> _Instructions to follow_:
Find the word "Given" in the listing, and copy out each line where it turns up.

> _Records shown_:
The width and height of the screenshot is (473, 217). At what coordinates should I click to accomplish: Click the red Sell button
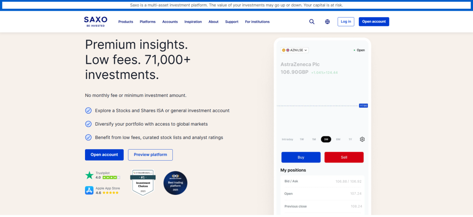344,157
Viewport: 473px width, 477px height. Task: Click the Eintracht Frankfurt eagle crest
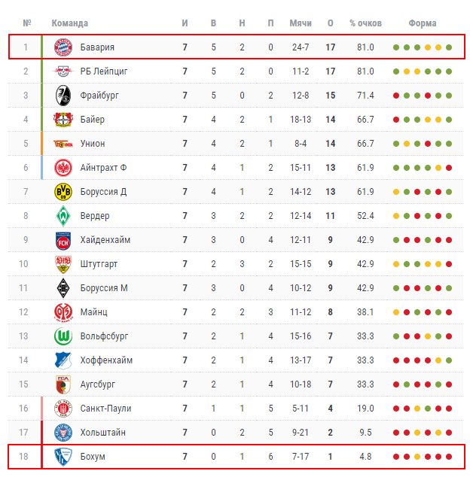63,168
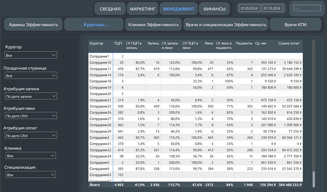Open the dropdown beside the date range
This screenshot has height=192, width=327.
pos(306,8)
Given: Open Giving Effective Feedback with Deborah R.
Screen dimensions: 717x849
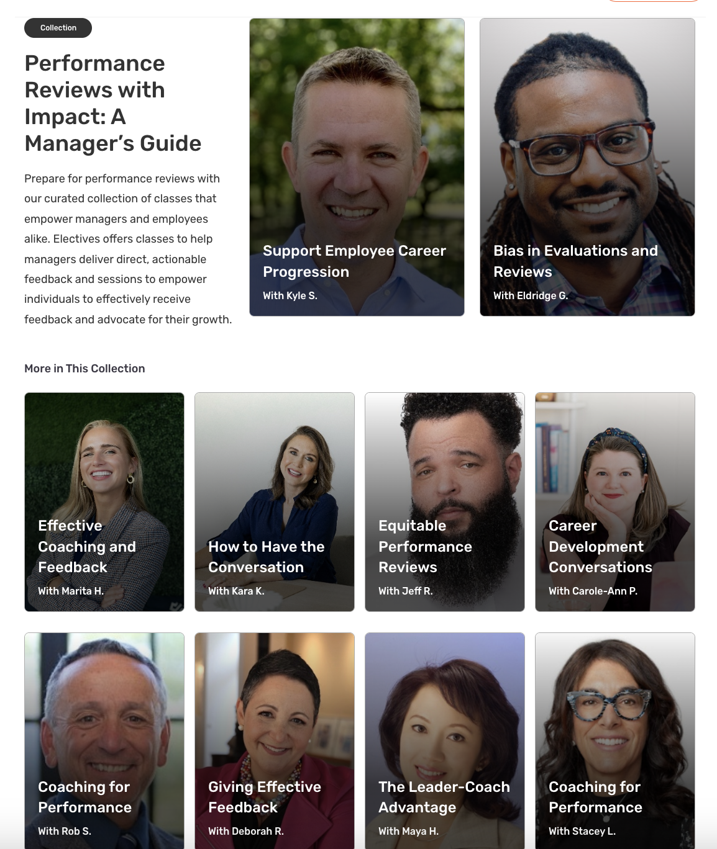Looking at the screenshot, I should tap(275, 741).
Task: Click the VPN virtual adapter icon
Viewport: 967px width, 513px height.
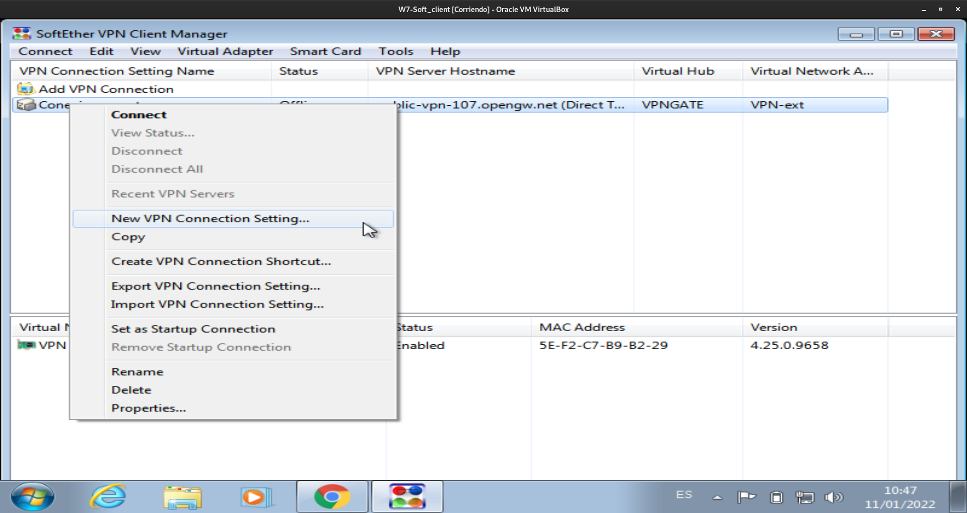Action: coord(26,345)
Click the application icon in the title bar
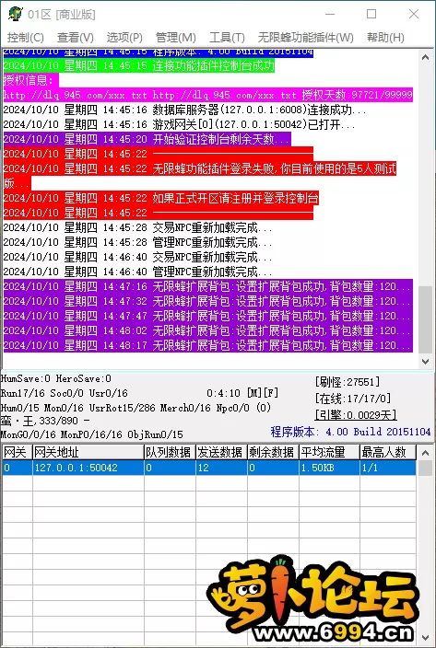This screenshot has height=648, width=436. point(15,14)
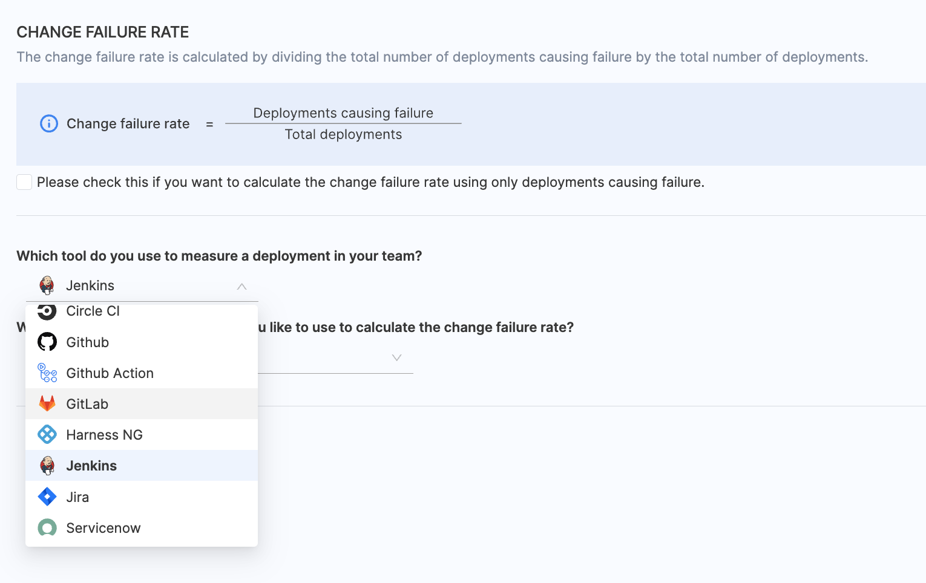Click the CHANGE FAILURE RATE heading

point(103,32)
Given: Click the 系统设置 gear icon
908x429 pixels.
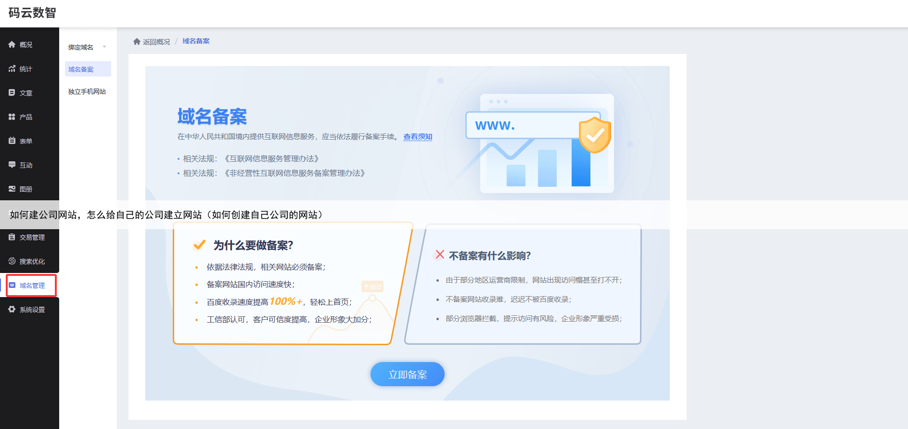Looking at the screenshot, I should point(12,309).
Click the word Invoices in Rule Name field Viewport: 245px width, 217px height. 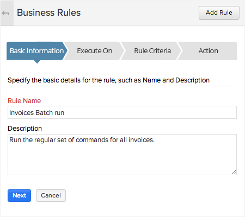point(21,113)
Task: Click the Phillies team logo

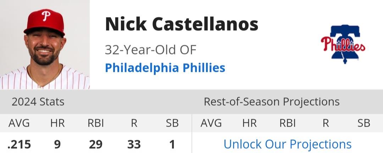Action: 343,44
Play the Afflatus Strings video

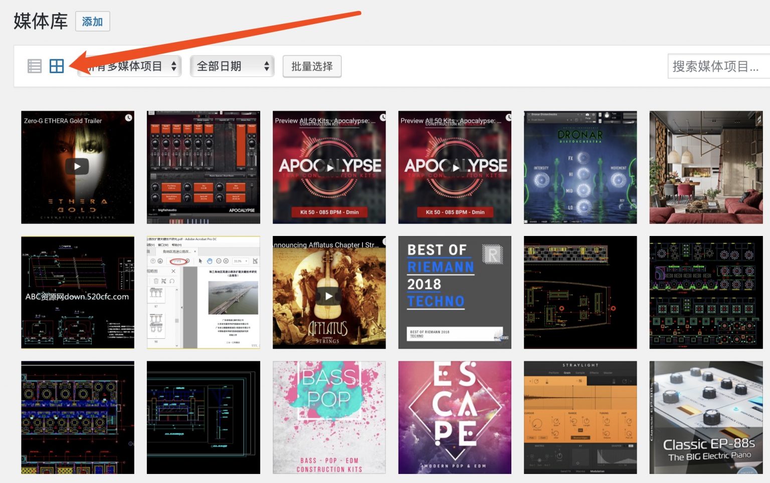pos(329,296)
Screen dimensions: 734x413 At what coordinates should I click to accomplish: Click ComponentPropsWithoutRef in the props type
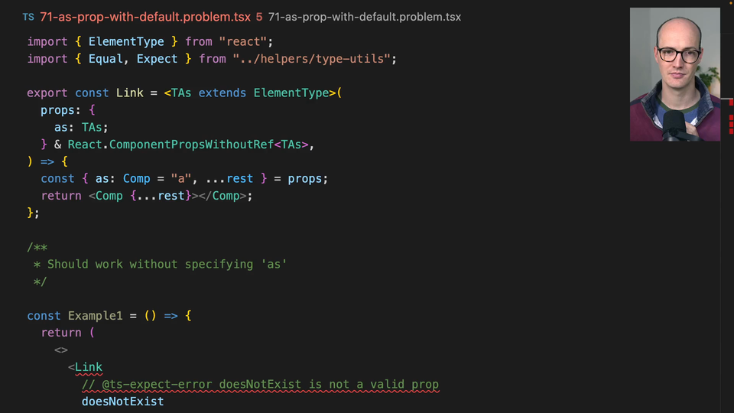197,144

> _Response_:
Given: Open Giving Effective Feedback with Deborah R.
Given: Click the 系统设置 gear icon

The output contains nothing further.